عن سهل بن سعد ان النبي صلى الله عليه وسلم جاءته امراة فقالت يا رسول الله اني وهبت نفسي لك. فقامت قياما طويلا. فقام رجل فقال: يا رسول الله زوجنيها ان لم يكن لك بها حاجة، فقال رسول الله صلى الله عليه وسلم: هل عندك من شيء تصدقها اياها؟ فقال: ما عندي الا ازارى هذا فقال النبي صلى الله عليه وسلم ان اعطيتها ازارك  جلست لا ازار لك، فلتمس شيئا، فقال ما اجد شيئا. فقال النبي صلى الله عليه وسلم التمس ولو خاتما من حديد، فلتمس فلم يجد شيئا فقال له النبي صلى الله عليه وسلم هل معك من القران شيئا فقال نعم سورة كذا وسورة وكذا. لسور يسميها. فقال النبي صلى الله عليه وسلم زوجتكها بمامعك من القران (رواه البخاري ومسلم)

Artinya:

“Dari Sahl bin Sa’ad, sesungguhnya telah datang kepada Rasulullah saw., seorang wanita maka ia berkata: ”Ya Rasulullah! Aku serahkan dengan sungguh-sungguh diriku kepadamu”. Dan, wanita tersebut berdiri lama sekali, lalu berdirilah seorang laki-laki, ia berkata: ”Ya Rasulullah Saw., kawinkanlah ia kepada saya jika engkau tidak berminat terhadapnya”. Maka Rasulullah Saw. menjawab: ”Adakah engkau mempunyai sesuatu yang dapat engkau jadikan mahar untuknya? Laki-laki itu berkata: ”Aku tidak mempunyai sesuatu selain sarungku ini”. Nabi Saw. berkata: ”Jika engkau berikan sarungmu (sebagai mahar) tentulah kamu duduk tanpa sarung, maka carilah sesuatu (yang lain) ”. Laki-laki itu menjawab: “Saya tidak mendapatkan apa-apa. ” Nabi berkata: ”Carilah, walaupun sebuah cincin besi”. Kemudian ia mencarinya lagi, tetapi ia tidak memperoleh sesuatu apa pun." Maka, Rasulullah Saw. bersabda “Adakah engkau hafal sesuatu ayat dari Al-Qur’an?” Laki-laki tersebut berkata: ‘Ada surat ini, dan surat ini” sampai kepada surat yang disebutkannya. Nabi Saw. bersabda: ”Engkau telah aku nikahkan dengan dia dengan maskawin (mahar) Al-Qur’an yang engkau hafal” (HR Bukhari dan Muslim) .[10]

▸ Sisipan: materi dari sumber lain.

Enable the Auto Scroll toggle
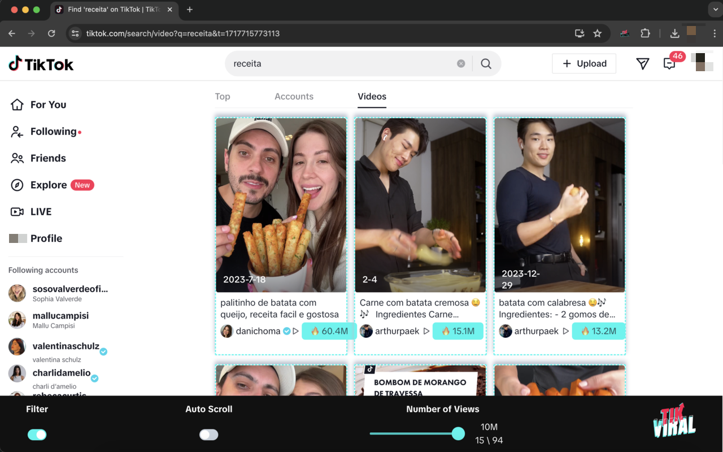723x452 pixels. pyautogui.click(x=208, y=434)
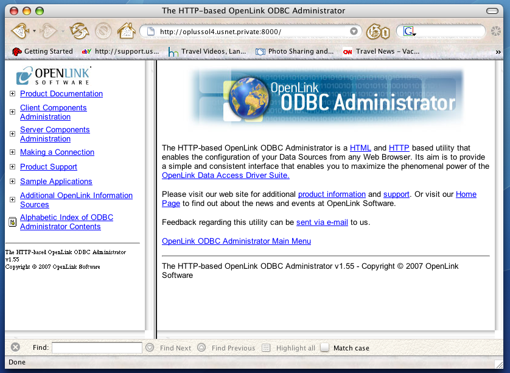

Mengenai besarnya mahar, para fuqaha telah sepakat bahwa bagi mahar itu tidak ada batas tertinggi. Kemudian mereka berselisih pendapat tentang batas terendahnya.

Imam Syafi’i, Ahmad, Ishaq, Abu Tsaur, dan Fuqaha Madinah dari kalangan Tabi’in berpendapat béhwa mahar tidak ada batas minimalnya. Segala sesuatu yang dapat menjadi harga bagi sesuatu yang lain dapat dijadikan mahar. Pendapat ini juga dikemukakan oleh Ibnu Wahab dari kalangan pengikut Imam Malik.

Sebagian fuqaha yang lain berpendapat bahwa mahar itu ada batas terendahnya. Imam Malik' dan para pengikutnya ' mengatakan bahwa mahar itu paling sedikit seperempat dinar emas murni, atau perak seberat tiga dirham, atau bisa dengan barang yang sebanding berat emas perak tersebut.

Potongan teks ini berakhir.